- Dataset

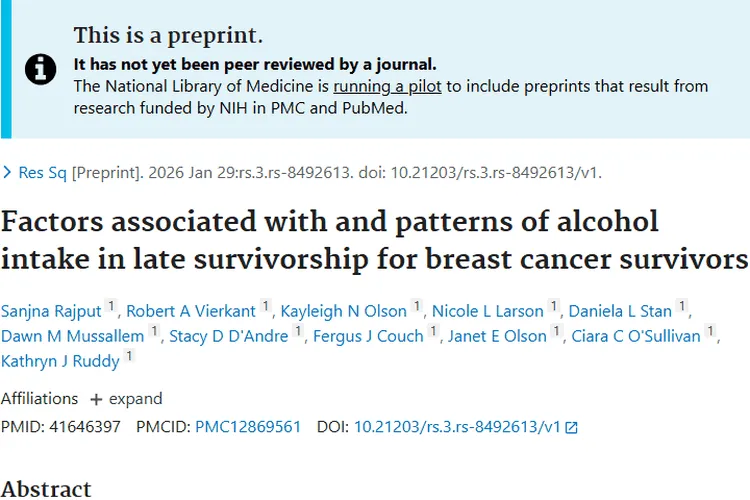Follow the 'running a pilot' link

pos(387,86)
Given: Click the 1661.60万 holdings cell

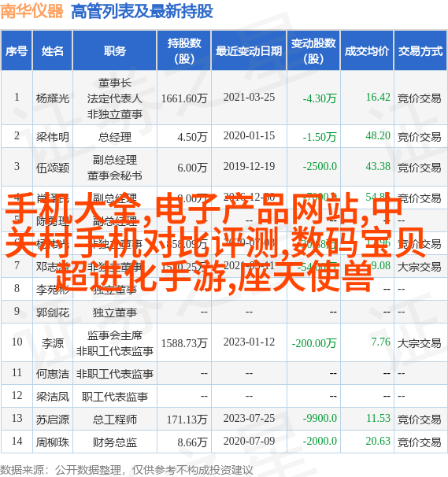Looking at the screenshot, I should (184, 98).
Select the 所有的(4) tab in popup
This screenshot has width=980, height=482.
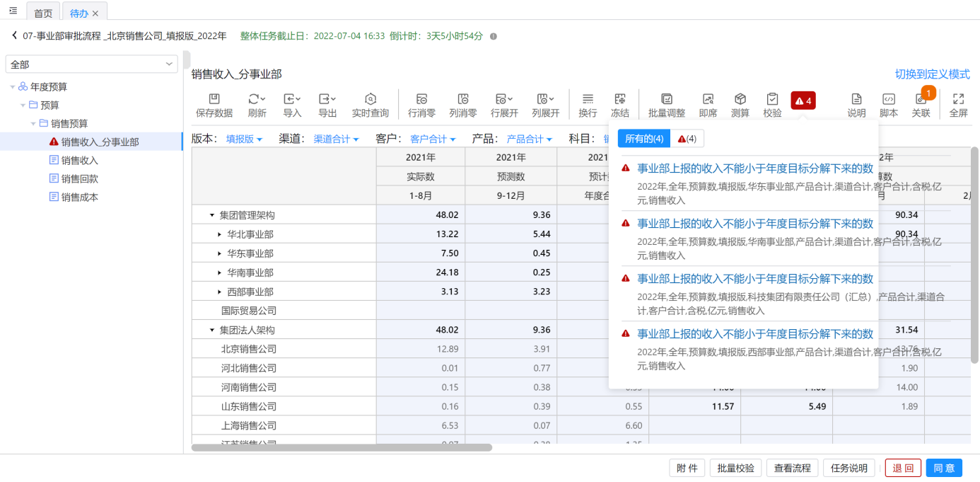coord(643,139)
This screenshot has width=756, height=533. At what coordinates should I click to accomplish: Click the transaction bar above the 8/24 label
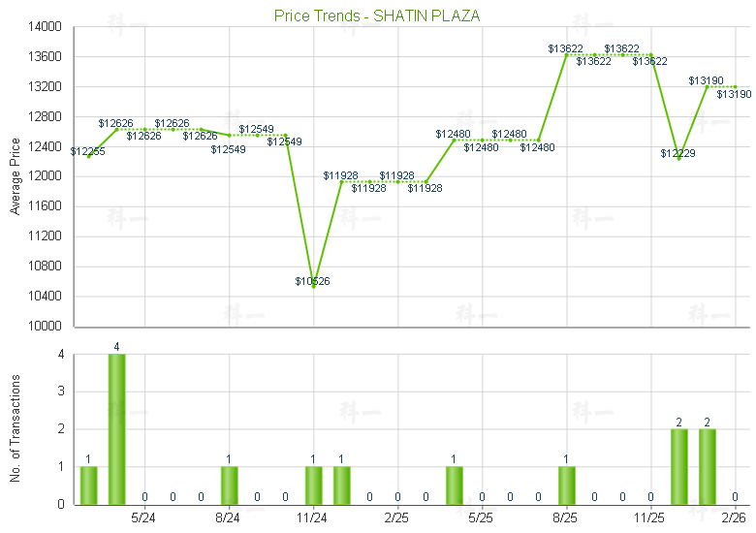coord(229,485)
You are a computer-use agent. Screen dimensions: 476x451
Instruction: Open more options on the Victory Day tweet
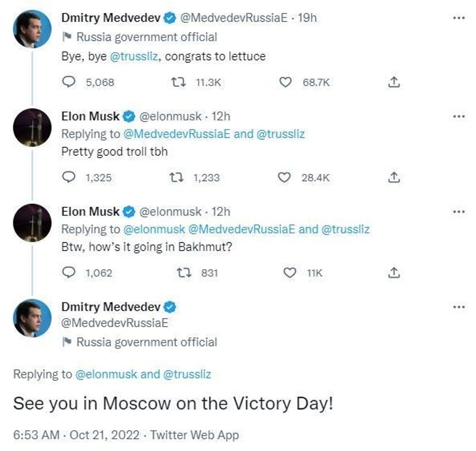pos(459,307)
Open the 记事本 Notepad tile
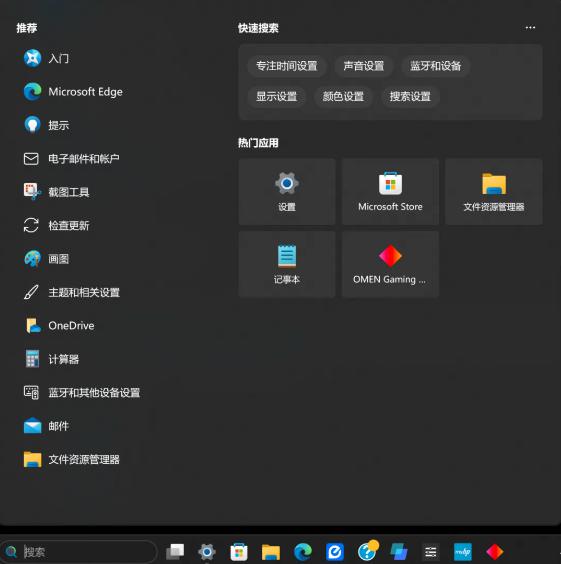The width and height of the screenshot is (561, 564). point(287,264)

- Work required
Pictures are not part of the copy; reproduce exactly and only the lines from the line containing "Given: Click the 1661.60万 holdings cell" through the end of the listing.

- Written solution
Given: Click the 1661.60万 holdings cell

Looking at the screenshot, I should (184, 98).
Select the 所有的(4) tab in popup
This screenshot has width=980, height=482.
coord(643,139)
This screenshot has width=756, height=533. At what coordinates should I click to accomplish: Click the transaction bar above the 8/24 label
coord(229,485)
You are a computer-use agent. Screen dimensions: 476x451
Instruction: Open more options on the Victory Day tweet
pos(459,307)
Open the 记事本 Notepad tile
The width and height of the screenshot is (561, 564). point(287,264)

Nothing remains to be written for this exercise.